Frankfurt stock exchange
June 11, 2012 Chinese company Haikui Seafood produces over 100 types of fish and seafood from its base on an island in the province of Fujian, delivering food to buyers in China and around the world. This year, the company decided to go public - in Frankfurt, more than 9,000 kilometers (5,590 miles) west of its headquarters.
"The German stock exchange presents itself in a very attractive way. You can even select Chinese as your language on its homepage," said Alan Gey, CFO of Haikui Seafood. "That lets us see directly which documents are necessary for an initial public offering, how the process works and which banks specialize on China."
In total, 33 Chinese companies are listed on the Frankfurt stock exchange, and ten of them are in the strictly regulated market segment known as Prime Standard. ZhongDe Waste Technology, which specializes in waste disposal facilities, became the first Chinese firm listed in that category in mid-2007.
On May 15, 2012, the mid-sized Haikui Seafood sold its first shares publicly.
Mutual benefits
Gaining access to European markets is not the chief reason that medium-sized Chinese companies opt for Frankfurt's exchange.
"Chinese stock exchanges make it hard on companies of this size to get noticed and sometimes to get listed at all," said Moritz Schenck, an expert on China at the KPMG Consultancy.
"The exchanges in Shenzhen and Shanghai are strictly regulated in terms of company size. If you aren't big enough, then you have little relevance to those who allow listings to go through," Schenck added.
There are also a great number of Chinese companies vying to get listed. The crowd is so big that it makes it harder for mid-sized firms, regardless of whether they are quality businesses or not, Schenck said.
Haikui's Gey listed Frankfurt's efficient filing process, transparency and clarity as the key reasons why his company decided for Germany's stock exchange.
"Small and mid-sized companies are seen as the driving force of the German economy. There are many investors who understand the demands of such companies as well as their business model," Gey said.

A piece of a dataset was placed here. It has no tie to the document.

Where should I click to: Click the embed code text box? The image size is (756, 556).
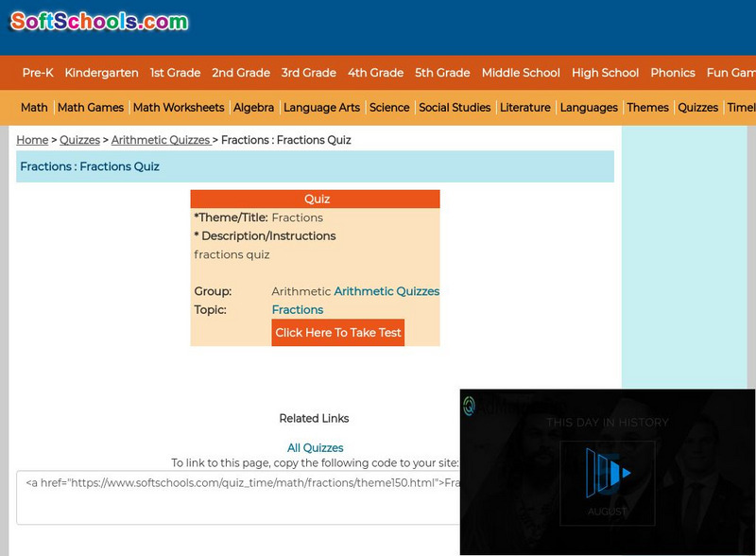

Both Chinese companies and the German stock exchange profits from such listings, said Schenck.
"It simply enhances the company's reputation to be able to point out that it is not just a successful producer in China but that it's also listed on international stock exchanges."

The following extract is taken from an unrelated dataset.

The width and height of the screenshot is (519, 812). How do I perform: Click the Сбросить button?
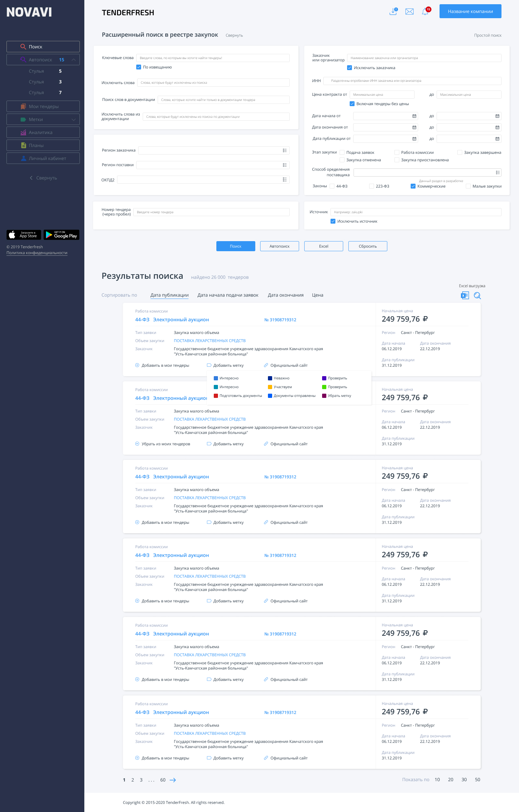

In turn, Frankfurt grows in significance for investors by drawing Chinese companies, Schenck argued.
Investor skepticism
As the Chinese economy grows in leaps and bounds, simply mentioning China was once enough to pique investors' interest. But they have since grown more cautious, due in part to the fact that the Chinese companies listed in Frankfurt are largely in the red. Pioneer ZhongDe Waste Technology had the biggest issuing volume to date at more than 108 million euros. But since then its stocks have lost 90 percent of their value.
"The first IPOs were tied up with a lot of press, but now it's become a less fruitful area," said Schenck. "Chinese businesses have not developed in a very attractive way. Additionally, there have been a few accounting scandals with the companies listed on foreign stock exchanges."
For example, ZhongDe Waste Technology has delayed the publication of its balance sheets in Germany. Moves like that can undermine investors' trust. Schenck called a lack of communication between investors and company leaders a further sticking point. Interest in investing in anything coming out of the economic roar of China has now dimmed, and Chinese business leaders will have to work harder to win over investors.
While small and mid-sized companies from Asia's rising superpower continue to show interest in Frankfurt, China's biggest companies stay away, preferring the exchanges at Shanghai and Shenzhen: the Chinese exchanges don't keep their national heavyweights waiting.